((

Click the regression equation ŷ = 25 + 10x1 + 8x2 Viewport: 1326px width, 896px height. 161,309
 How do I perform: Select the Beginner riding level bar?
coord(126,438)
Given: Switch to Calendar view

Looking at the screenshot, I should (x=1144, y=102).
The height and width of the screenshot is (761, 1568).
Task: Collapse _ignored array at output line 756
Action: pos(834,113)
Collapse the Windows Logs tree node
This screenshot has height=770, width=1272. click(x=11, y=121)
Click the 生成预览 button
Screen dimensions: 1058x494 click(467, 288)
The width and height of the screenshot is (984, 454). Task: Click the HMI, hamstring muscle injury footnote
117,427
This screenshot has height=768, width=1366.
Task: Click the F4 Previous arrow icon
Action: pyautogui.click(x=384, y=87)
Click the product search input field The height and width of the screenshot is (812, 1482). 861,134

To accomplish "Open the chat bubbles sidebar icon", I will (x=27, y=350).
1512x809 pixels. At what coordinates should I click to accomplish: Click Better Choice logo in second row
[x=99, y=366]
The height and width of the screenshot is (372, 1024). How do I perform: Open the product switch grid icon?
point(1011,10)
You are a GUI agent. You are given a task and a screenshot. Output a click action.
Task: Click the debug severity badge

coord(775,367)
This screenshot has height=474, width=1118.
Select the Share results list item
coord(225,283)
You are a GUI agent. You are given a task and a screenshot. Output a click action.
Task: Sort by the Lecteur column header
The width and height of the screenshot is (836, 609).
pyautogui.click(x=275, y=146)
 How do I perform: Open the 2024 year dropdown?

))

### Requirement
Return the data from the line that contains "Given: Switch to Calendar view" through the end of the data exactly, copying each line as it appears with nothing added.

### Result of this exercise
Given: Switch to Calendar view

Looking at the screenshot, I should (x=1144, y=102).
The height and width of the screenshot is (761, 1568).
Task: Collapse _ignored array at output line 756
Action: pos(834,113)
Collapse the Windows Logs tree node
This screenshot has height=770, width=1272. click(x=11, y=121)
Click the 生成预览 button
Screen dimensions: 1058x494 click(467, 288)
The width and height of the screenshot is (984, 454). Task: Click the HMI, hamstring muscle injury footnote
117,427
This screenshot has height=768, width=1366.
Task: Click the F4 Previous arrow icon
Action: pyautogui.click(x=384, y=87)
Click the product search input field The height and width of the screenshot is (812, 1482). 861,134

To accomplish "Open the chat bubbles sidebar icon", I will (x=27, y=350).
1512x809 pixels. At what coordinates should I click to accomplish: Click Better Choice logo in second row
[x=99, y=366]
The height and width of the screenshot is (372, 1024). How do I perform: Open the product switch grid icon?
point(1011,10)
You are a GUI agent. You are given a task and a screenshot. Output a click action.
Task: Click the debug severity badge

coord(775,367)
This screenshot has height=474, width=1118.
Select the Share results list item
coord(225,283)
You are a GUI agent. You are given a task and a screenshot. Output a click action.
Task: Sort by the Lecteur column header
The width and height of the screenshot is (836, 609).
pyautogui.click(x=275, y=146)
 How do I perform: Open the 2024 year dropdown?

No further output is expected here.